As I commute to work each day, I look for a bus with air-conditioning and head into Port-of-Spain down the priority bus route. 99% of the people entering the maxi-taxi still say, “Good morning.” And approximately 87% of the people sitting responds.  From Curepe to Port-of-Spain the warm landscape flashes by through the maxi’s window. School children and well-dressed ladies in their Piccadilly shoes enter and exit, each in their own mind.

As I enter City Gate, I am greeted by the five for five vendors” (five face-masks for five dollars) there is a hustle and bustle of people each moving swiftly to their destinations.

By the doubles’ vendors, on the way to Independence Square, there are orderly queues of people waiting on their turn (slight pepper please).

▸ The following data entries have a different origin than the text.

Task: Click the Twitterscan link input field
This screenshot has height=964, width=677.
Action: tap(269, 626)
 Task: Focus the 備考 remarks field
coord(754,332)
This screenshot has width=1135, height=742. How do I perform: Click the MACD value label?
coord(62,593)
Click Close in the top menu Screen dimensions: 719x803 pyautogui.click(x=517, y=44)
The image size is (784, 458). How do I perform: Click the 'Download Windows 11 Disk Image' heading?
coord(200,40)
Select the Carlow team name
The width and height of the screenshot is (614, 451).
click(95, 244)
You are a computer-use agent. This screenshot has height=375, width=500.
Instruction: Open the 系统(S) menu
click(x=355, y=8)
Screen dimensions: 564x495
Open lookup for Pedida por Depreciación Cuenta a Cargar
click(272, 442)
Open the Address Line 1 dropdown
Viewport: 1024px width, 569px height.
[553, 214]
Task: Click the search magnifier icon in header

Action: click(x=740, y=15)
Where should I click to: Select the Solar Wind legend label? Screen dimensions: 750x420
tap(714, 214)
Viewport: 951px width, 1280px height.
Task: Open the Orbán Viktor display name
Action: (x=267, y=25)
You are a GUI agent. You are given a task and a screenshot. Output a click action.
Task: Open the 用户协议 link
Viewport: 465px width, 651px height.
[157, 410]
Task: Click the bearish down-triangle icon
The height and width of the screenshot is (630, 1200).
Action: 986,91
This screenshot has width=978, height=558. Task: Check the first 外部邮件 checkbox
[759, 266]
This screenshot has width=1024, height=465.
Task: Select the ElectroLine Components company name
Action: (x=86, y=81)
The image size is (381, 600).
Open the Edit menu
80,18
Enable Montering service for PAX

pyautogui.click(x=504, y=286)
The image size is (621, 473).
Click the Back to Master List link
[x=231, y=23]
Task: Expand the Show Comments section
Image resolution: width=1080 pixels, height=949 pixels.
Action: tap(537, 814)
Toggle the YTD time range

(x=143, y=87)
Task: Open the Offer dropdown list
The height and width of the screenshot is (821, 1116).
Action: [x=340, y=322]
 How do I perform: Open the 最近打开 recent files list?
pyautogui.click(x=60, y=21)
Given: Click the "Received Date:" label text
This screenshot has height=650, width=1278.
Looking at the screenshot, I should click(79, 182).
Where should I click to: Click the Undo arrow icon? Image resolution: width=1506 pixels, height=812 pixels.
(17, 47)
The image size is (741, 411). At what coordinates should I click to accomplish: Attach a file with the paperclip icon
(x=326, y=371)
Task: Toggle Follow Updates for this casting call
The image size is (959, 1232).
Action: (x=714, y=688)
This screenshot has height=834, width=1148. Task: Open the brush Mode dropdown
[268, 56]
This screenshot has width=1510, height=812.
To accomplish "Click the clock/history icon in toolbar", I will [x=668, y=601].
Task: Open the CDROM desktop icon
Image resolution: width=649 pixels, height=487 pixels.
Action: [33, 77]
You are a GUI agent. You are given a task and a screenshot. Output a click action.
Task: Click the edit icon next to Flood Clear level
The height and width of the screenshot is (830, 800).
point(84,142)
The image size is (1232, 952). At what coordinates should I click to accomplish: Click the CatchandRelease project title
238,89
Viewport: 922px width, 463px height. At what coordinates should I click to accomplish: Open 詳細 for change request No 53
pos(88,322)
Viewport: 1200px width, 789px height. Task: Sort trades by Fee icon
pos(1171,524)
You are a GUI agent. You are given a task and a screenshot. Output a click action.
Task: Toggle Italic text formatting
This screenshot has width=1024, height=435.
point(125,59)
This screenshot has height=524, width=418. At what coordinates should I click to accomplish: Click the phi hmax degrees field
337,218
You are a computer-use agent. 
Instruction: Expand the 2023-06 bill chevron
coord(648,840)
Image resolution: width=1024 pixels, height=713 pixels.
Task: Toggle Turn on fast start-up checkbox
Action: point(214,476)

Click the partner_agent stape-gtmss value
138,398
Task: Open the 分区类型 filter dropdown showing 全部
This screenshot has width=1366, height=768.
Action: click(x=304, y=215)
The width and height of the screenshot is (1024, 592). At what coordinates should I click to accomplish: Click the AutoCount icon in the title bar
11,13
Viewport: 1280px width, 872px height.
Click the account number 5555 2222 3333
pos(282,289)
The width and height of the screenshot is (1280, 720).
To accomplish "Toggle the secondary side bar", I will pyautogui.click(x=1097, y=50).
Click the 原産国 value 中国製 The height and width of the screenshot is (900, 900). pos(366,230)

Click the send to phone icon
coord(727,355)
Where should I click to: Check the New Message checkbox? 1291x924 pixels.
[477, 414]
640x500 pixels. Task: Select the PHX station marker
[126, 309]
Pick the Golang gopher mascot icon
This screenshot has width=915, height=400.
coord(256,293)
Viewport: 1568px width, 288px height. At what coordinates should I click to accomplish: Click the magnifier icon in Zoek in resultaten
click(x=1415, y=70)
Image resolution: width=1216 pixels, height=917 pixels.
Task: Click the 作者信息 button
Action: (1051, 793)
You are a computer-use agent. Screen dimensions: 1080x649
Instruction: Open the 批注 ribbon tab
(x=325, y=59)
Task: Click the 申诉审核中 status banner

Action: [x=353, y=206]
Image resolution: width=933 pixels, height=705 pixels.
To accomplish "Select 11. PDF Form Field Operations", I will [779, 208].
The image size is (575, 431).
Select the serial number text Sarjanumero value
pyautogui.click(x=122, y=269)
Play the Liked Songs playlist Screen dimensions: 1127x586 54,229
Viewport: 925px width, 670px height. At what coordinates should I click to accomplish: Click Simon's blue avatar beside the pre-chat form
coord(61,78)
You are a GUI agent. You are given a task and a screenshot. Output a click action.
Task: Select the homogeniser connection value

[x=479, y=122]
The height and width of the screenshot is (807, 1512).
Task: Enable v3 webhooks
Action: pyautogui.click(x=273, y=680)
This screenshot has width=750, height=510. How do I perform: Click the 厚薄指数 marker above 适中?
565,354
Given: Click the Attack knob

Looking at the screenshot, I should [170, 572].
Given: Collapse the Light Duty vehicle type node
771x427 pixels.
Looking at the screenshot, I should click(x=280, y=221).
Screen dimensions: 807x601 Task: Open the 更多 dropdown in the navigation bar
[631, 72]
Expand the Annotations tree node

I would sometimes buy doubles or beef pies from the various vendors in the immediate vicinity, or empanadas (from a “Hispani” on the Promenade), it all depends on what I feel for.

I wave or say, “Morning” to the regular security guards standing in the front of the malls at the bottom of Frederick Street. I go to my favourite Play Whe vendor and play a “mark” for the morning draw, I buy a small “Solo” soft drink and sit and eat my breakfast whilst listening to my favourite morning show programme on “Freedom Radio”. I wait for Victoria to join me. 

From my home in Las Lomas to my workplace in Port-of-Spain, I am greeted with smiles. The smiles of happy people. The fact that we can still smile and be happy and courteous to one another in this tiny country called Trinidad and Tobago is truly a blessing. Yes! We all have our problems. Yes! We are struggling, but we are still happy in comparison to the rest of the world.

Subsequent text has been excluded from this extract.